Saved data entries
----------

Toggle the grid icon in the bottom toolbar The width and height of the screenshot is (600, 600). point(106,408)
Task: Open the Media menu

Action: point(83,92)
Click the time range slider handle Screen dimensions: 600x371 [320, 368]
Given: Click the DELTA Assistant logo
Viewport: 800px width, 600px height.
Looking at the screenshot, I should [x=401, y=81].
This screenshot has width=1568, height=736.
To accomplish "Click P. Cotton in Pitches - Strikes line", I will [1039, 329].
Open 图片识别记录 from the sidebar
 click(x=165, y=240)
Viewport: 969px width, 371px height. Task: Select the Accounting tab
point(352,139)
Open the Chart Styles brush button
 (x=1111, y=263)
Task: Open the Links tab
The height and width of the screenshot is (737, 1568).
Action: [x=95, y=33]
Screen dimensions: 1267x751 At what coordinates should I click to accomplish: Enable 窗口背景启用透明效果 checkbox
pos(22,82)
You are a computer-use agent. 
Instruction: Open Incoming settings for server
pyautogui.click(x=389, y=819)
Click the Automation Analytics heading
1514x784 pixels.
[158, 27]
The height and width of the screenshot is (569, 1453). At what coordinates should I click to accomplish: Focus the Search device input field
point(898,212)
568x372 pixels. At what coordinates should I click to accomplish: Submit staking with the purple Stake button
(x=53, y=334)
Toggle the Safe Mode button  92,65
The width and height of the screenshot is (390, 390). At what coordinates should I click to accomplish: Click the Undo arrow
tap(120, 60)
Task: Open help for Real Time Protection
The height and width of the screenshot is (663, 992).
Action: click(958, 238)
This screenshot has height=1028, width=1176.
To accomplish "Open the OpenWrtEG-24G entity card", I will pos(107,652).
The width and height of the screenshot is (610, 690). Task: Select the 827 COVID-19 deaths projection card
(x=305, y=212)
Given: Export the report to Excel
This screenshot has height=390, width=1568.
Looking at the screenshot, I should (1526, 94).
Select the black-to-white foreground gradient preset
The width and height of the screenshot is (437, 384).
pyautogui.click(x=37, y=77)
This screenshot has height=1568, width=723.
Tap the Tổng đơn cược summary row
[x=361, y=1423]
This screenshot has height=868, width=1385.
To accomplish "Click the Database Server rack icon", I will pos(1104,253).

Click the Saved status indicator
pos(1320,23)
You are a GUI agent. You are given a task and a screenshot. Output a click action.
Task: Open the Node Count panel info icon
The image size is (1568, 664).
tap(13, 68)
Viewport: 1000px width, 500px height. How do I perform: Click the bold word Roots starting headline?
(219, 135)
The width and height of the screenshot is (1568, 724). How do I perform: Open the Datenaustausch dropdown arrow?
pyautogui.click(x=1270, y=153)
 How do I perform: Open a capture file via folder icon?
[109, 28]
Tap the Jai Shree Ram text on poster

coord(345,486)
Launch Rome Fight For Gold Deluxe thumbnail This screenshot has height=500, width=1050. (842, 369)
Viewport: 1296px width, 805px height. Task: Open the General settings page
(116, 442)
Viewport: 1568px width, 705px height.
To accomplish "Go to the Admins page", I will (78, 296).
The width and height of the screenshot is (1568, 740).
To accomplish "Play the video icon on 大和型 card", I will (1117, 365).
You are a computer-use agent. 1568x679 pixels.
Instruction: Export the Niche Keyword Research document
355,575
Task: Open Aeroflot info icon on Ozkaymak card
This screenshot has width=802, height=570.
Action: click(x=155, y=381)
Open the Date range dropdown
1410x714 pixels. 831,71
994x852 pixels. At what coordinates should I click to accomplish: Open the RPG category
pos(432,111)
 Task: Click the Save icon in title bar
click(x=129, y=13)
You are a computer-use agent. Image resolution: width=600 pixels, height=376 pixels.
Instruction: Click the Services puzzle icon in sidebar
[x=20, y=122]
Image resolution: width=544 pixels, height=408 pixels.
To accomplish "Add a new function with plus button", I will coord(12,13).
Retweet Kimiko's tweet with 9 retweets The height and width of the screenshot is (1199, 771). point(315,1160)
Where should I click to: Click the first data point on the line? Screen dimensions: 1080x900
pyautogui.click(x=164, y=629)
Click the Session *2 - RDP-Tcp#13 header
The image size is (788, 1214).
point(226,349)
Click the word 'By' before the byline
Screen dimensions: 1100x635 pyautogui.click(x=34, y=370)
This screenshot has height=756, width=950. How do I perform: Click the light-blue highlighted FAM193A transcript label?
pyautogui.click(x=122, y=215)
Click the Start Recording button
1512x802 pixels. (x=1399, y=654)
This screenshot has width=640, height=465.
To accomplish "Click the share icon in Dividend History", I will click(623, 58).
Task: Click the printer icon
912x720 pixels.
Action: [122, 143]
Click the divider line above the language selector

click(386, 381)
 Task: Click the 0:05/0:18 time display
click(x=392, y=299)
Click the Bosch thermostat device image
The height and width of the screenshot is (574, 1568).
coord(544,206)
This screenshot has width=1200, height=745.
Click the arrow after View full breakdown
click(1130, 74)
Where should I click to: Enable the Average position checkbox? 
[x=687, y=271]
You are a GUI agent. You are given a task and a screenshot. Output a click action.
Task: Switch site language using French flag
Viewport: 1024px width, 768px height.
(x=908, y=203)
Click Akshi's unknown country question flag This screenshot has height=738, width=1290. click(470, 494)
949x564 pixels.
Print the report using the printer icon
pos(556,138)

----------

## WORK ITEM
Each line above must be printed exactly as it appears.

## OUTPUT OF THE TASK
Toggle the grid icon in the bottom toolbar The width and height of the screenshot is (600, 600). point(106,408)
Task: Open the Media menu

Action: point(83,92)
Click the time range slider handle Screen dimensions: 600x371 [320, 368]
Given: Click the DELTA Assistant logo
Viewport: 800px width, 600px height.
Looking at the screenshot, I should [x=401, y=81].
This screenshot has width=1568, height=736.
To accomplish "Click P. Cotton in Pitches - Strikes line", I will [1039, 329].
Open 图片识别记录 from the sidebar
 click(x=165, y=240)
Viewport: 969px width, 371px height. Task: Select the Accounting tab
point(352,139)
Open the Chart Styles brush button
 (x=1111, y=263)
Task: Open the Links tab
The height and width of the screenshot is (737, 1568).
Action: [x=95, y=33]
Screen dimensions: 1267x751 At what coordinates should I click to accomplish: Enable 窗口背景启用透明效果 checkbox
pos(22,82)
You are a computer-use agent. 
Instruction: Open Incoming settings for server
pyautogui.click(x=389, y=819)
Click the Automation Analytics heading
1514x784 pixels.
[158, 27]
The height and width of the screenshot is (569, 1453). At what coordinates should I click to accomplish: Focus the Search device input field
point(898,212)
568x372 pixels. At what coordinates should I click to accomplish: Submit staking with the purple Stake button
(x=53, y=334)
Toggle the Safe Mode button  92,65
The width and height of the screenshot is (390, 390). At what coordinates should I click to accomplish: Click the Undo arrow
tap(120, 60)
Task: Open help for Real Time Protection
The height and width of the screenshot is (663, 992).
Action: click(958, 238)
This screenshot has height=1028, width=1176.
To accomplish "Open the OpenWrtEG-24G entity card", I will pos(107,652).
The width and height of the screenshot is (610, 690). Task: Select the 827 COVID-19 deaths projection card
(x=305, y=212)
Given: Export the report to Excel
This screenshot has height=390, width=1568.
Looking at the screenshot, I should (1526, 94).
Select the black-to-white foreground gradient preset
The width and height of the screenshot is (437, 384).
pyautogui.click(x=37, y=77)
This screenshot has height=1568, width=723.
Tap the Tổng đơn cược summary row
[x=361, y=1423]
This screenshot has height=868, width=1385.
To accomplish "Click the Database Server rack icon", I will pos(1104,253).

Click the Saved status indicator
pos(1320,23)
You are a GUI agent. You are given a task and a screenshot. Output a click action.
Task: Open the Node Count panel info icon
The image size is (1568, 664).
tap(13, 68)
Viewport: 1000px width, 500px height. How do I perform: Click the bold word Roots starting headline?
(219, 135)
The width and height of the screenshot is (1568, 724). How do I perform: Open the Datenaustausch dropdown arrow?
pyautogui.click(x=1270, y=153)
 How do I perform: Open a capture file via folder icon?
[109, 28]
Tap the Jai Shree Ram text on poster

coord(345,486)
Launch Rome Fight For Gold Deluxe thumbnail This screenshot has height=500, width=1050. (842, 369)
Viewport: 1296px width, 805px height. Task: Open the General settings page
(116, 442)
Viewport: 1568px width, 705px height.
To accomplish "Go to the Admins page", I will (78, 296).
The width and height of the screenshot is (1568, 740).
To accomplish "Play the video icon on 大和型 card", I will (1117, 365).
You are a computer-use agent. 1568x679 pixels.
Instruction: Export the Niche Keyword Research document
355,575
Task: Open Aeroflot info icon on Ozkaymak card
This screenshot has width=802, height=570.
Action: click(x=155, y=381)
Open the Date range dropdown
1410x714 pixels. 831,71
994x852 pixels. At what coordinates should I click to accomplish: Open the RPG category
pos(432,111)
 Task: Click the Save icon in title bar
click(x=129, y=13)
You are a computer-use agent. Image resolution: width=600 pixels, height=376 pixels.
Instruction: Click the Services puzzle icon in sidebar
[x=20, y=122]
Image resolution: width=544 pixels, height=408 pixels.
To accomplish "Add a new function with plus button", I will coord(12,13).
Retweet Kimiko's tweet with 9 retweets The height and width of the screenshot is (1199, 771). point(315,1160)
Where should I click to: Click the first data point on the line? Screen dimensions: 1080x900
pyautogui.click(x=164, y=629)
Click the Session *2 - RDP-Tcp#13 header
The image size is (788, 1214).
point(226,349)
Click the word 'By' before the byline
Screen dimensions: 1100x635 pyautogui.click(x=34, y=370)
This screenshot has height=756, width=950. How do I perform: Click the light-blue highlighted FAM193A transcript label?
pyautogui.click(x=122, y=215)
Click the Start Recording button
1512x802 pixels. (x=1399, y=654)
This screenshot has width=640, height=465.
To accomplish "Click the share icon in Dividend History", I will click(623, 58).
Task: Click the printer icon
912x720 pixels.
Action: [122, 143]
Click the divider line above the language selector

click(386, 381)
 Task: Click the 0:05/0:18 time display
click(x=392, y=299)
Click the Bosch thermostat device image
The height and width of the screenshot is (574, 1568).
coord(544,206)
This screenshot has width=1200, height=745.
Click the arrow after View full breakdown
click(1130, 74)
Where should I click to: Enable the Average position checkbox? 
[x=687, y=271]
You are a GUI agent. You are given a task and a screenshot. Output a click action.
Task: Switch site language using French flag
Viewport: 1024px width, 768px height.
(x=908, y=203)
Click Akshi's unknown country question flag This screenshot has height=738, width=1290. click(470, 494)
949x564 pixels.
Print the report using the printer icon
pos(556,138)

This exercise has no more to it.